* Article *
* * * * * * * * *
EP0611605A1

EP0611605A1 - Coating system

Info

Publication number: EP0611605A1
Application number: EP94300928A
Authority: EP
Inventors: Roger Walter Britton
Original assignee: Individual
Current assignee: Individual
Priority date: 1993-02-13
Filing date: 1994-02-09
Publication date: 1994-08-24
Anticipated expiration: 2014-02-09
Also published as: DE69411966D1; ATE168906T1; GB2275004B; GB9302936D0; EP0611605B1; GB2275004A; GB9402144D0

Abstract

A powder coating system comprises an enclosure (3) with an opening in a base portion thereof. The opening provides communication between the enclosure (3) and an excess powder collection receptacle positioned, in use, below the enclosure. The opening is closed by a vibrating sieve member (7). Excess powder accumulates in the base of the enclosure (3) and is sieved through the sieve member (7) into the collection receptacle.

Description

This invention relates to powder coating, and in particular to a powder coating enclosure and system.
Powder coating is widely used for the application of coatings or finishes to a wide variety of articles. Powder coating systems generally comprise an enclosure within which the article to be coated is mounted or suspended. The enclosure serves to prevent escape of powder to the environment. Extraction systems are provided to remove and capture excess powder. These comprise fabric filters, cyclones or reverse jet cartridge filters. In all cases, the spraying process takes place under a reduced pressure generated by the extraction system and the powder-laden air is intercepted at some point external to the enclosure.
All such known systems suffer from certain disadvantages. They are, to varying degrees, mechanically complex. The enclosures require regular cleaning, and very thorough cleaning between uses of powders of differing colours. This results in considerable periods of 'down-time'. The alternative, viz dedicating each system to one colour only, necessitates very considerable capital outlay in the provision of multiple systems which furthermore occupy considerable space.
There has now been devised a powder coating system which overcomes or substantially mitigates these disadvantages.
According to the invention, there is provided a powder coating system comprising an enclosure with an opening in a base portion thereof, said opening providing communication between the enclosure and an excess powder collection receptacle positioned, in use, below the enclosure, said opening being closed by a vibrating sieve member.
The coating system according to the invention is advantageous primarily in that it is of relatively simple construction. Partly for that reason, the proportion of excess powder which is recovered for re-use is very high. In addition, the excess powder is sieved as it passes into the collection receptacle, removing any extraneous material and breaking up any agglomerates.
The enclosure may be of any material which is impermeable to the material being sprayed, eg metal or plastics material. However, it is particularly preferred that the enclosure should be of flexible material such that the enclosure is capable of being folded up. This enables the enclosure to be removed from the system and folded away, and then replaced by another enclosure dedicated to spraying of powder of a different colour. In this way, the problems of cleaning associated with conventional coating systems prior to colour change are overcome. When the colour of the powder being sprayed is to be changed, all that has to be done is detach and fold away the enclosure, and replace it with the enclosure used for the new colour. Changing the enclosure therefore takes only a few minutes, and when folded away the previous enclosure occupies very little space.
* * * * * * * * *
* Tasks to complete *
a. Translate this sentence from the coating system patent into Spanish: "This invention relates to powder coating, and in particular to a powder coating enclosure and system."
b. Reproduce the coating system patent word for word between "Description" and "to the enclosure.", inclusive.

(Stored items)
* * * * * * * * *
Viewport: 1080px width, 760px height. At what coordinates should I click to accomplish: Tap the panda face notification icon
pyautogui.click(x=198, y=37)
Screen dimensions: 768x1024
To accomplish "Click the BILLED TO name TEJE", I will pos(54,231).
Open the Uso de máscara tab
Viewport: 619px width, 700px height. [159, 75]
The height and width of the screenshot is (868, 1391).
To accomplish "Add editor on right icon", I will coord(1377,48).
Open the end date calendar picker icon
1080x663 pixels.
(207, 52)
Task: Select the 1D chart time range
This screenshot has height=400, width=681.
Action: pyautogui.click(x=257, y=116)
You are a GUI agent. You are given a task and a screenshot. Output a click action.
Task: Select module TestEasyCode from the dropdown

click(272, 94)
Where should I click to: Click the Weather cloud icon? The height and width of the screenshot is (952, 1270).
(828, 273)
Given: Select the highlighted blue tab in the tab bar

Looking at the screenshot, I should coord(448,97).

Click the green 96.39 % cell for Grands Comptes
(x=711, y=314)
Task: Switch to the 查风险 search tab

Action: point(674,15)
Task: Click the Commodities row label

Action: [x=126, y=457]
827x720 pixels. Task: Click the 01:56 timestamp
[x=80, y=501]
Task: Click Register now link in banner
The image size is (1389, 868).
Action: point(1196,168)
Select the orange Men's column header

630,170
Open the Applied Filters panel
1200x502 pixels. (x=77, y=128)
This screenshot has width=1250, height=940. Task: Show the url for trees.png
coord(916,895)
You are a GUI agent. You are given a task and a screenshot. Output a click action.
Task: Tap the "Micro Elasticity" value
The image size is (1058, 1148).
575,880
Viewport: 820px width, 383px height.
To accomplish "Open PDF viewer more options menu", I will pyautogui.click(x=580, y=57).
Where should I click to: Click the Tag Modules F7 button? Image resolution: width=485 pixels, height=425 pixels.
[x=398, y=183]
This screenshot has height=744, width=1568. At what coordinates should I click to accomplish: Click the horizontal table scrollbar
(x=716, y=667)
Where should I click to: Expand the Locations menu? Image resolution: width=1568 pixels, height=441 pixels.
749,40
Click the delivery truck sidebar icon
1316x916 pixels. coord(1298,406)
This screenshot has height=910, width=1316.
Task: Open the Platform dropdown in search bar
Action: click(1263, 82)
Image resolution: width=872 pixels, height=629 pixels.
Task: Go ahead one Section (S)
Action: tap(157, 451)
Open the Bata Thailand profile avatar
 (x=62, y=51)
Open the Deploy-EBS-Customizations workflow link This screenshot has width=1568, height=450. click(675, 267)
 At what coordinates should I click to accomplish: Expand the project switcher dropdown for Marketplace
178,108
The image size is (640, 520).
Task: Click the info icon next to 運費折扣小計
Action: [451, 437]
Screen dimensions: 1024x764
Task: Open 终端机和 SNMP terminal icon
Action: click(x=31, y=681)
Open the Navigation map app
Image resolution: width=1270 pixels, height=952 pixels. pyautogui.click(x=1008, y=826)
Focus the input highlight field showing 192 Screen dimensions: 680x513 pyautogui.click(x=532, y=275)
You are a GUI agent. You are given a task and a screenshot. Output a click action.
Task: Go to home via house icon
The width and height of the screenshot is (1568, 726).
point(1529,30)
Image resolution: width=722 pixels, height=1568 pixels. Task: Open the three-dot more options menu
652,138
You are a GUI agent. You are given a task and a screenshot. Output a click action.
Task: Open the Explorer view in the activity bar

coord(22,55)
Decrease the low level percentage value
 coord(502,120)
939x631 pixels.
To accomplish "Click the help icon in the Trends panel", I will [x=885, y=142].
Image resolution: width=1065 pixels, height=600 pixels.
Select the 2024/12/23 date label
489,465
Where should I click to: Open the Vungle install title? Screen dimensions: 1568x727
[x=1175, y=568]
* * * * * * * * *
* Task results *
a. Esta invención se refiere al recubrimiento en polvo y, en particular, a un recinto y un sistema de recubrimiento en polvo.

b.
Description

This invention relates to powder coating, and in particular to a powder coating enclosure and system.
Powder coating is widely used for the application of coatings or finishes to a wide variety of articles. Powder coating systems generally comprise an enclosure within which the article to be coated is mounted or suspended. The enclosure serves to prevent escape of powder to the environment. Extraction systems are provided to remove and capture excess powder. These comprise fabric filters, cyclones or reverse jet cartridge filters. In all cases, the spraying process takes place under a reduced pressure generated by the extraction system and the powder-laden air is intercepted at some point external to the enclosure.